Project devs do have lives and I’m not personally going to punish that; so long as the software remains reasonably maintained and free of bugs while still considering the project’s number of devs.
Is it better than Mull? Probably not in the strictest sense; but I’m also not happy with “Mull” either; as this browser makes more choices that breaks functionality than Librewolf does in the pursuit of privacy.
Additionally; I cannot trust that “Mull” will not enshittify; it is maintained by a company who is REQUIRED to some extent to make profits. That breeds enshittification. Mull would be one bad CEO or core executive team shift away from potentially being targeted as a profit vehicle and it’s privacy benefits weakened or removed entirely so the company can make money.
In general I trust Librewolf on a pretty regular basis to protect my privacy when my Addon-driven version of manually hardened Firefox breaks up a websites functionality too badly.

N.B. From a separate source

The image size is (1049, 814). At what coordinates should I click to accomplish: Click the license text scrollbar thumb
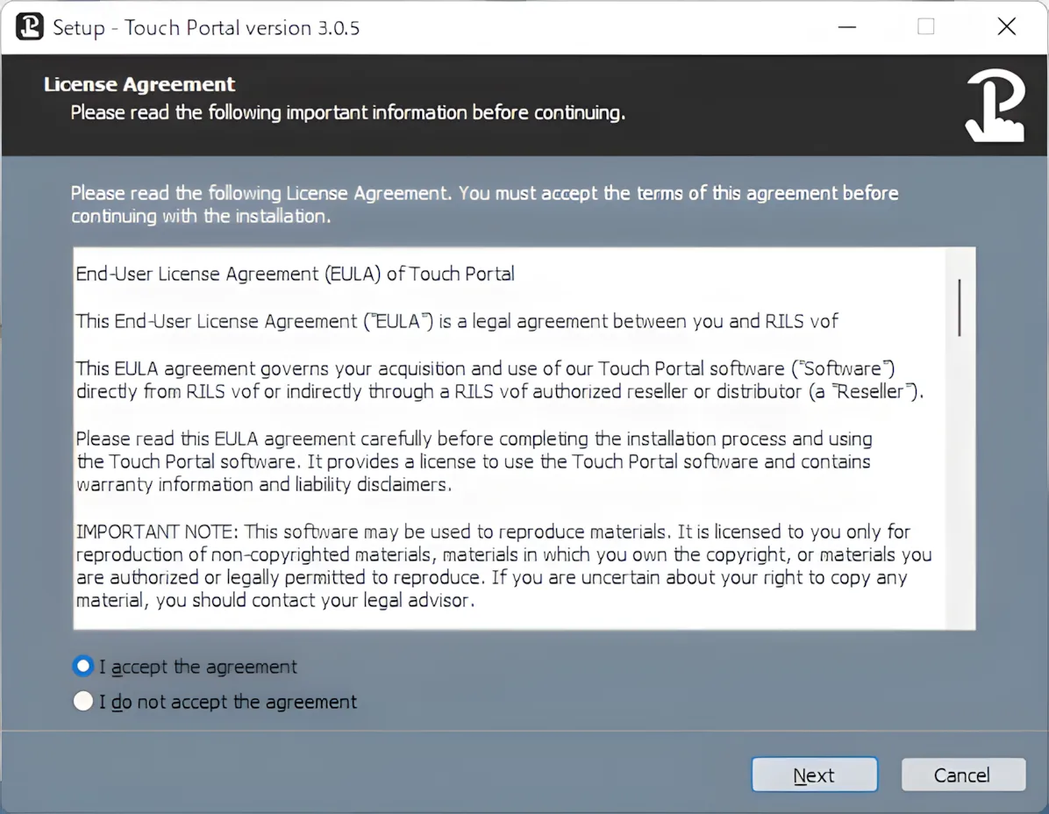[x=960, y=307]
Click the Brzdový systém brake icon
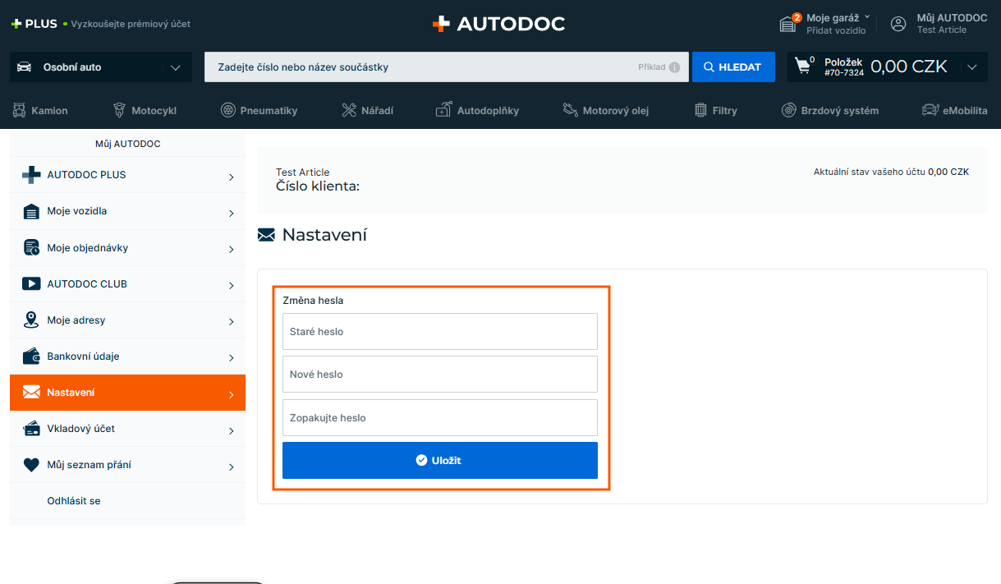Image resolution: width=1001 pixels, height=584 pixels. 788,110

It provides essential privacy protections without breaking too many things and serves as a good baseline browser.
As a rule; I keep several different browsers installed to mitigate lack of website function and isolate away any websites that would be more invasive in what privacy protections must be disabled to use properly. “Setting-Hardened and Privacy-Addon-driven Firefox” is what I use day to day, but “a semi-Amnesic* Librewolf (Incognito windows if untrusted website)” is second and is used daily in trusted website scenarios or in case a website is breaking too badly from plugin interactions. Finally; a fairly vanilla and infrequently used copy of Ungoogled Chromium is kept on hand for situations where Chromium is just required; where I can spin up empty profiles easily for anything I don’t trust and configure it to just flush everything on exit.
Did you mean Mullvad Browser? Mull is discontinued by the sole developer, and it wasn’t run by a company.
Ah; yeah. Mullvad Browser is what I mean clearly; as I mentioned it’s maintained by a company, which while they are currently trusted by most people; are always a few management changes away from becoming corrupt and abusing customer trust.